How to build an AI-powered content moderation pipeline for user comments
How to build an AI-powered content moderation pipeline for user comments
如何构建一个基于 AI 的用户评论内容审核流水线
Comment sections and user-submitted content are an attack surface. Spam bots, coordinated harassment, phishing links disguised as helpful replies — if you ship a public-facing form or discussion feature, you will encounter all of these within days. 评论区和用户提交的内容是攻击面所在。垃圾信息机器人、协同骚扰、伪装成有用回复的钓鱼链接——如果你发布了一个面向公众的表单或讨论功能,几天之内你就会遇到所有这些问题。
Rule-based filters (regex, keyword lists) have ~60-70% precision at best and generate constant maintenance overhead. An LLM-based classifier can handle nuanced toxic content, context-dependent spam, and subtle manipulation that keyword filters miss entirely. 基于规则的过滤器(正则表达式、关键词列表)的最佳精确度仅为 60-70% 左右,且会产生持续的维护开销。基于大语言模型(LLM)的分类器可以处理关键词过滤器完全无法识别的细微毒性内容、依赖上下文的垃圾信息以及隐蔽的操纵行为。

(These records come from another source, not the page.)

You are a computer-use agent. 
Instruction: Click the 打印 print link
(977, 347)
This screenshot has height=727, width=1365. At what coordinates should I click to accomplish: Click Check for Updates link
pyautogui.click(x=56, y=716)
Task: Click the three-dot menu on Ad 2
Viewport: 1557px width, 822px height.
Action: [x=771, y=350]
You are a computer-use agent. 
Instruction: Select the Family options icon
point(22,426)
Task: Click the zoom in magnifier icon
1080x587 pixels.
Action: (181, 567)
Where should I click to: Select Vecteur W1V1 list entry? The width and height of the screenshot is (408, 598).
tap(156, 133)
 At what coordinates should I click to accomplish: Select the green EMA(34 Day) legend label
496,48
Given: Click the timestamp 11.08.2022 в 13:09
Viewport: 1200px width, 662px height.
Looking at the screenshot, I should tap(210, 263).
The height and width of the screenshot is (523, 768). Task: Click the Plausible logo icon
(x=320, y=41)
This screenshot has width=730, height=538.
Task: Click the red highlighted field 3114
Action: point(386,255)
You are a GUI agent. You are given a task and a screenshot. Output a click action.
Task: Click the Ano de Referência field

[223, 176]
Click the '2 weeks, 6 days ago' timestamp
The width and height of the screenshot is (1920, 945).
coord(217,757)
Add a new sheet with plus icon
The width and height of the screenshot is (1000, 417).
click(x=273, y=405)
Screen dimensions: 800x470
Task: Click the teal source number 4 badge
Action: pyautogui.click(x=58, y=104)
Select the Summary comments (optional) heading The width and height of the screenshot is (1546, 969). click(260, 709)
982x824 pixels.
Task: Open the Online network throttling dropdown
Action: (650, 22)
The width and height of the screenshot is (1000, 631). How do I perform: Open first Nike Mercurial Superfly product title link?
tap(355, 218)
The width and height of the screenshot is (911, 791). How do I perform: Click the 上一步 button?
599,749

This tutorial builds a complete moderation pipeline in Python: receive a comment, classify it with an LLM, cache repeated inputs, process batches efficiently, and route borderline cases to a human review queue. The same architecture works for form submissions, support tickets, forum posts, and any other user-generated text. For organizations managing content at scale, this pairs well with the broader security controls described in practical security guides. 本教程将使用 Python 构建一个完整的审核流水线:接收评论、使用 LLM 进行分类、缓存重复输入、高效处理批次,并将边缘情况路由至人工审核队列。同样的架构也适用于表单提交、支持工单、论坛帖子以及任何其他用户生成的内容。对于大规模管理内容的企业,这可以与实用安全指南中描述的更广泛的安全控制措施良好结合。
Architecture overview
架构概览
User comment
│
▼
Cache lookup (Redis/dict) ──hit──▶ cached decision
│ miss
▼
Batch accumulator (up to 20 items or 500ms)
│
▼
LLM classifier (structured JSON output)
│
├── safe ──────────────▶ publish immediately
├── spam/toxic ────────▶ auto-reject + log
└── borderline (< 0.75)▶ human review queue
Setup
环境准备
pip install openai redis pydantic python-dotenv
For local development, run Redis: 对于本地开发,请运行 Redis:
docker run -d -p 6379:6379 redis:alpine
Data models
数据模型
# models.py
from dataclasses import dataclass, field
from enum import Enum
from typing import Optional
import time
class ContentCategory(str, Enum):
SAFE = "safe"
SPAM = "spam"
TOXIC = "toxic"
PHISHING = "phishing"
BORDERLINE = "borderline"
@dataclass
class ModerationResult:
category: ContentCategory
confidence: float # 0.0 – 1.0
reasoning: str # one sentence
flags: list[str] # e.g. ["contains_url", "promotional_language"]
needs_human_review: bool
processing_time_ms: float
cache_hit: bool = False
@dataclass
class PendingComment:
comment_id: str
text: str
user_id: str
submitted_at: float = field(default_factory=time.time)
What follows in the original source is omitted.